[Saved data entries]
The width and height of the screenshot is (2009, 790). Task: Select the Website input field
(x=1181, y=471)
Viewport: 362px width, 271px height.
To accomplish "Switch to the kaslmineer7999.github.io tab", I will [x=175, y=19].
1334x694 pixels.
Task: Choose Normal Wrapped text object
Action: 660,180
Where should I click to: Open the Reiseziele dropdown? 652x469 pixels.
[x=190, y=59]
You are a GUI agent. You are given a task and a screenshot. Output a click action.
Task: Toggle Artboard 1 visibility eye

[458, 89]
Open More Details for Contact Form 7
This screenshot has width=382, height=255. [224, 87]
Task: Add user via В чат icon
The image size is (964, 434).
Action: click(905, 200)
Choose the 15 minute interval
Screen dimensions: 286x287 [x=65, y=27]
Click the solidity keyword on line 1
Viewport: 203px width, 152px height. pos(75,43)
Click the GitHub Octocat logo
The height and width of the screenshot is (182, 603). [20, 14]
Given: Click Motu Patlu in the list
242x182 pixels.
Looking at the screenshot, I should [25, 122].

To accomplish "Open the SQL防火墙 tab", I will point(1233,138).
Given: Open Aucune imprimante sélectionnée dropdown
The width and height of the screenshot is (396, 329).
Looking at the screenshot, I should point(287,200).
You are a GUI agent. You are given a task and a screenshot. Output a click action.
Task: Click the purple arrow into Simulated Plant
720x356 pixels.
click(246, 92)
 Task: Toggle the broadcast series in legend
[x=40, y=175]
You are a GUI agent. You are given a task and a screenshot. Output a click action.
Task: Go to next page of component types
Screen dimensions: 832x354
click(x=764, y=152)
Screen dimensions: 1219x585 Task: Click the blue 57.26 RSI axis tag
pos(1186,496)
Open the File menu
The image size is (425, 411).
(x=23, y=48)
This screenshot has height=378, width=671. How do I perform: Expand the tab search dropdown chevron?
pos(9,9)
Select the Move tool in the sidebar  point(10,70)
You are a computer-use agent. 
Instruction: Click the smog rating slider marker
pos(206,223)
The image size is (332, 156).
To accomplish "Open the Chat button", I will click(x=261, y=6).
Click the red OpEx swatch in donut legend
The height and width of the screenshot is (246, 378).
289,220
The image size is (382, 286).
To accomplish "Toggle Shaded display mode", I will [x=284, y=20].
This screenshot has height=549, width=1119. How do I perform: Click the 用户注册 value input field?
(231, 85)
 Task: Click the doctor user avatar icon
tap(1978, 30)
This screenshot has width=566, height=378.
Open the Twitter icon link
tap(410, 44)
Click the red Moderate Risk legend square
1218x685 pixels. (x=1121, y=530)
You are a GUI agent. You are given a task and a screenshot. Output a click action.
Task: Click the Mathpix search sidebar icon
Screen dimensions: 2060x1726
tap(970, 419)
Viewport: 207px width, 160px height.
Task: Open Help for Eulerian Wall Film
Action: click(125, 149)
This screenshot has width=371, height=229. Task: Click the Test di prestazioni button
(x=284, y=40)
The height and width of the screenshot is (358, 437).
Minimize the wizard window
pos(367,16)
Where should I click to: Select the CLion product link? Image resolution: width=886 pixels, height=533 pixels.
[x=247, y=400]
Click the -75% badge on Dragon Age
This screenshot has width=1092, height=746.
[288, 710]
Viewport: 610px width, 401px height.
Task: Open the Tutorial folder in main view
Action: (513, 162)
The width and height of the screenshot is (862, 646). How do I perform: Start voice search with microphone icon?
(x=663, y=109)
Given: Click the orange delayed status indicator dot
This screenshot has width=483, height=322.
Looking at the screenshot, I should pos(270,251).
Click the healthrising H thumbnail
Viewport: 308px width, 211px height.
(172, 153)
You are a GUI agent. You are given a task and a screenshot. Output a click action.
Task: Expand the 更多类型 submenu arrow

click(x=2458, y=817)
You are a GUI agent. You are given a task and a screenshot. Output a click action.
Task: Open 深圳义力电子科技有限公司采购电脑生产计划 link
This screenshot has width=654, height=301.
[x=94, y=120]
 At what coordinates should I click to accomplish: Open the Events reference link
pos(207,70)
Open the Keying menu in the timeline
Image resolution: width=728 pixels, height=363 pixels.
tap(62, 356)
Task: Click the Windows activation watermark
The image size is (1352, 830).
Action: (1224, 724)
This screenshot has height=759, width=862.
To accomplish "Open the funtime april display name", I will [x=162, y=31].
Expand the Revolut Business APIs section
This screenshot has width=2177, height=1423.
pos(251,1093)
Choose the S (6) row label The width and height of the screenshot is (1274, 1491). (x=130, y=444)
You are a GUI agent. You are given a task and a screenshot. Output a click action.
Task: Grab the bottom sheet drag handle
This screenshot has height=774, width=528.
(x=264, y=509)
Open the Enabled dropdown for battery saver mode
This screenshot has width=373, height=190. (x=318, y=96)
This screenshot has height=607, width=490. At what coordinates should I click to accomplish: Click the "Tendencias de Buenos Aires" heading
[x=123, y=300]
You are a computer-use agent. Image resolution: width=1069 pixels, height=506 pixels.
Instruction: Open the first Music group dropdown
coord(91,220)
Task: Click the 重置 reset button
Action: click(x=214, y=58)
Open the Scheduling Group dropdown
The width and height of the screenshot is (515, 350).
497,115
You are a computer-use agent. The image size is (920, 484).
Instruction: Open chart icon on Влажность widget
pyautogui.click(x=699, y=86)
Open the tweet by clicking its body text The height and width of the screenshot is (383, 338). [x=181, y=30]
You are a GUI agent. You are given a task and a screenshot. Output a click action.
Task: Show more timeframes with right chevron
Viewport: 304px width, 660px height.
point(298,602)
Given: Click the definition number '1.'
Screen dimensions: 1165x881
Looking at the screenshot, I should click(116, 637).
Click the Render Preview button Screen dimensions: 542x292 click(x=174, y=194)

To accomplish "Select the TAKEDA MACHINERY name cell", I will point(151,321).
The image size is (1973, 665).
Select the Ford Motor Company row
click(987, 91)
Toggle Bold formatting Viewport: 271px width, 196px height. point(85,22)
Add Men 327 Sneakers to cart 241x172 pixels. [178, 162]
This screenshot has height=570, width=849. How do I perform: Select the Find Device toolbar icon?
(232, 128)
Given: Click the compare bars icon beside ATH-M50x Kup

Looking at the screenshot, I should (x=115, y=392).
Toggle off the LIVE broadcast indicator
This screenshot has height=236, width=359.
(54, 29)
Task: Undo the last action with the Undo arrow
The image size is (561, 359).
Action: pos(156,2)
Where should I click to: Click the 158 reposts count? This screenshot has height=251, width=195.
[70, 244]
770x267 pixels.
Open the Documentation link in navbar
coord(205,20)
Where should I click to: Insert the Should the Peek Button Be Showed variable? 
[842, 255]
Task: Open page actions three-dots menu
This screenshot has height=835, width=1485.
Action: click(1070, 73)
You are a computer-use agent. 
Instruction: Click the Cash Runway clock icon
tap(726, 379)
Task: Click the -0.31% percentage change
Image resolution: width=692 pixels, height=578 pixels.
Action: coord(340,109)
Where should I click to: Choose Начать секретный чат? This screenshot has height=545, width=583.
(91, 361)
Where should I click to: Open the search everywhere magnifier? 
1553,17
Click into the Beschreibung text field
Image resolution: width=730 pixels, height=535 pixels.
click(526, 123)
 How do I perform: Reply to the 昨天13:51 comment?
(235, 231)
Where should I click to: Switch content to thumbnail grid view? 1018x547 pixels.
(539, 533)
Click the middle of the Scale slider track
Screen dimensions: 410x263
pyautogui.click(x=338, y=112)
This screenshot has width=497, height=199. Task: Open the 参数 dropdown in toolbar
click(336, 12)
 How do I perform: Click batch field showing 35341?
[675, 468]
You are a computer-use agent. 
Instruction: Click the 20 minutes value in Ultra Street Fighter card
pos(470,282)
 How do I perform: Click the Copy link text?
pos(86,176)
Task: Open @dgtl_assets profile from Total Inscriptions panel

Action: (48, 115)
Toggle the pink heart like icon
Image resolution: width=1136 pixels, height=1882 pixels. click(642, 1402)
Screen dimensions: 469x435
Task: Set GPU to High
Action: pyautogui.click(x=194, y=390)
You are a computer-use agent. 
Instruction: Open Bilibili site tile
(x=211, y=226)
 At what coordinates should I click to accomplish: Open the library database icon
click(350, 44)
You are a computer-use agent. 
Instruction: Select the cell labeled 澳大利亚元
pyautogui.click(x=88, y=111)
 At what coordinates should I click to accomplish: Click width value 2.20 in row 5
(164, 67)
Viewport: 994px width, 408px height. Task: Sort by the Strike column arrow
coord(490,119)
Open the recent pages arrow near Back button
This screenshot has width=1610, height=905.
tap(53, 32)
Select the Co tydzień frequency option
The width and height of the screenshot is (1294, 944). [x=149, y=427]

→ Goal of the exercise
Repeat verbatim the lines of the data above, beginning with the line containing "Click the GitHub Octocat logo" and continuing through the line containing "pos(1186,496)", both included.

→ Worked answer
Click the GitHub Octocat logo
The height and width of the screenshot is (182, 603). [20, 14]
Given: Click Motu Patlu in the list
242x182 pixels.
Looking at the screenshot, I should [25, 122].

To accomplish "Open the SQL防火墙 tab", I will point(1233,138).
Given: Open Aucune imprimante sélectionnée dropdown
The width and height of the screenshot is (396, 329).
Looking at the screenshot, I should point(287,200).
You are a GUI agent. You are given a task and a screenshot. Output a click action.
Task: Click the purple arrow into Simulated Plant
720x356 pixels.
click(246, 92)
 Task: Toggle the broadcast series in legend
[x=40, y=175]
You are a GUI agent. You are given a task and a screenshot. Output a click action.
Task: Go to next page of component types
Screen dimensions: 832x354
click(x=764, y=152)
Screen dimensions: 1219x585 Task: Click the blue 57.26 RSI axis tag
pos(1186,496)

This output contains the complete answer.